• 812
    yine oyun kimliğimizden ve anlayışımızdan ödün vermeden, içeride nasıl oynadıysak deplasmanda da öyle oynadığımız, sahada varlığımızı rakibe hissettirdiğimiz ve oyunumuzu kabul ettirdiğimiz bir 90 dakika oldu. maç öncesi belki milyonlarca taraftar "3-4 tane yeriz abi yeaa" derken maçın belli bir bölümünde gerçekten de kazanabileceğimize inandık. hem okan hoca hem takım, bizi ve milyonları buna inandırabildi. şu bile bence, büyük bir kazanım.

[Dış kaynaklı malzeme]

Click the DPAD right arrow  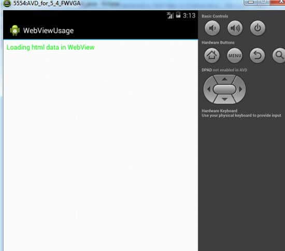click(240, 89)
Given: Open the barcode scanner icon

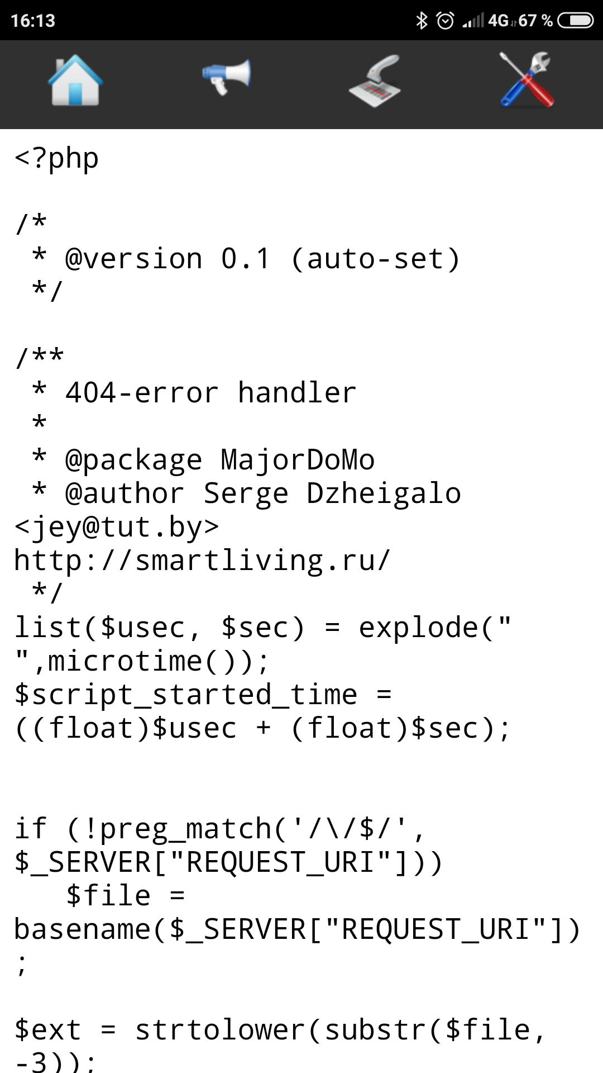Looking at the screenshot, I should [x=375, y=82].
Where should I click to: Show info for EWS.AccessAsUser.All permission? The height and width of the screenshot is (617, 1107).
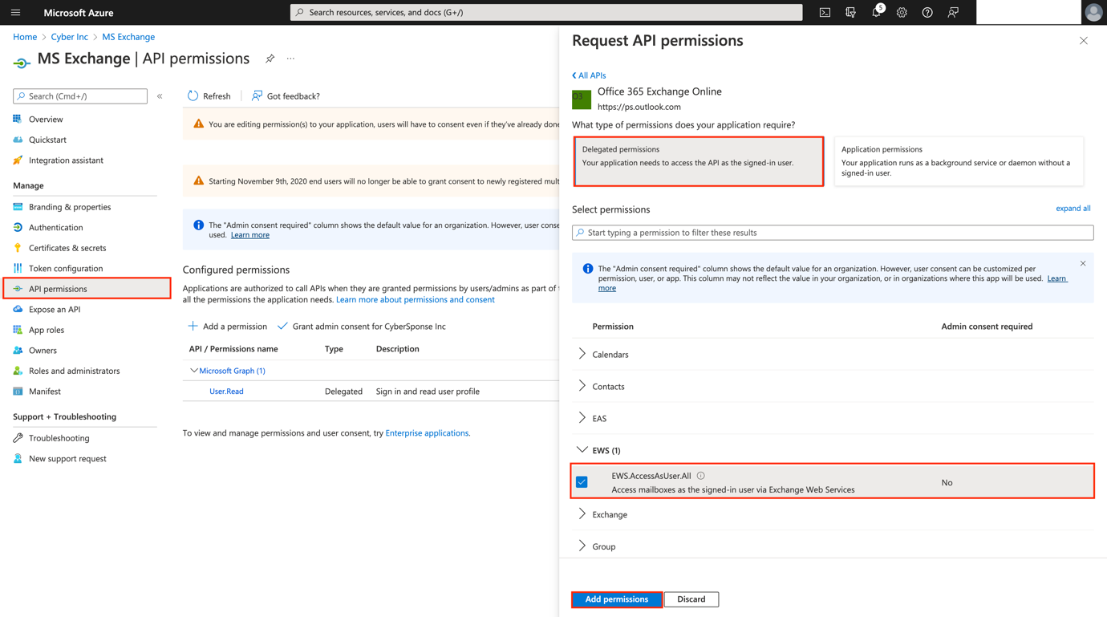pyautogui.click(x=701, y=476)

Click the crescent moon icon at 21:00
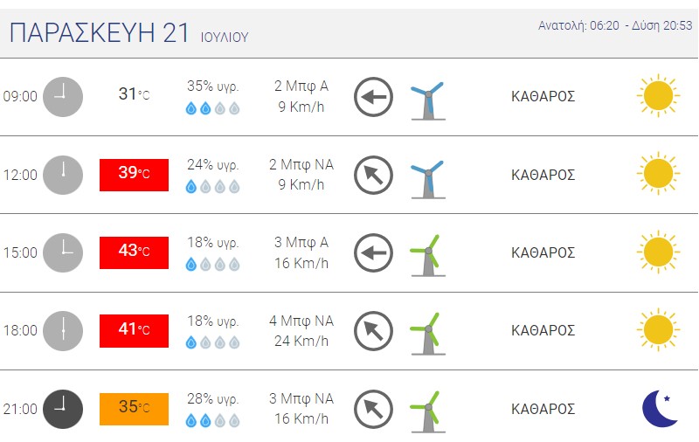660,408
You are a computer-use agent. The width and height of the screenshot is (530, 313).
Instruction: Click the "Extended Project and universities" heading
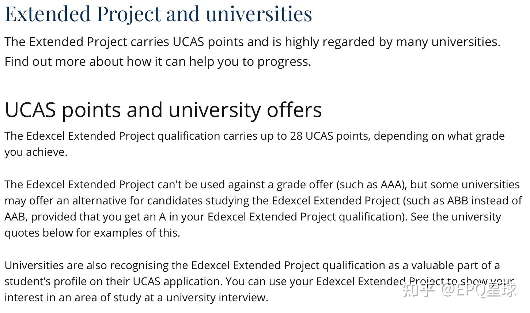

    oynadığımız 2 bayern maçından** daha farklı mağlubiyetler ve heves kırıcı, özgüven kırıcı skorlarla ayrılabilirdik ve bana göre bayern maçlarının en büyük tehlikesi de buydu. lakin biz tam tersi, bu maçlardan özgüven kazanarak, kendimize inanarak ayrılmayı başardık, 0 puan almış olsak bile.

    çünkü belki 180 dakika savunma yapsak da bu maçları 0 puanla bitirecektik fakat biz oynayarak, rakibi boğarak, kendi oyunumuzu rakibe kabul ettirerek bu maçları geçirdik ve sonucunda da hem rakibin saygısını kazandık, hem övgüler aldık, hem gurur duyduk hem de takımın bayern'e karşı neler yapabileceklerini görmüş olmalarından ötürü özgüveni yükseldi.

    o yüzden gururluyum.
    elbette torreira'nın golünde ofsayt olmasa ve 1-0 öne geçsek veya harry kane'nin golünde 218 kere izlenen var'dan ofsayt kararı çıksa ve son dakikalara 0-0 girsek neler olurdu görmek ve yaşamak isterdim lakin bayern'e karşı gücümüz ve nefesimiz buraya kadarmış.

    ben inanıyorum ki takım bu gruptan alnı ak, başı dik bir şekilde çıkacak.
    ne manu ne de kopenhag, bizi durdurabilecek takımlar olduğunu düşünmüyorum.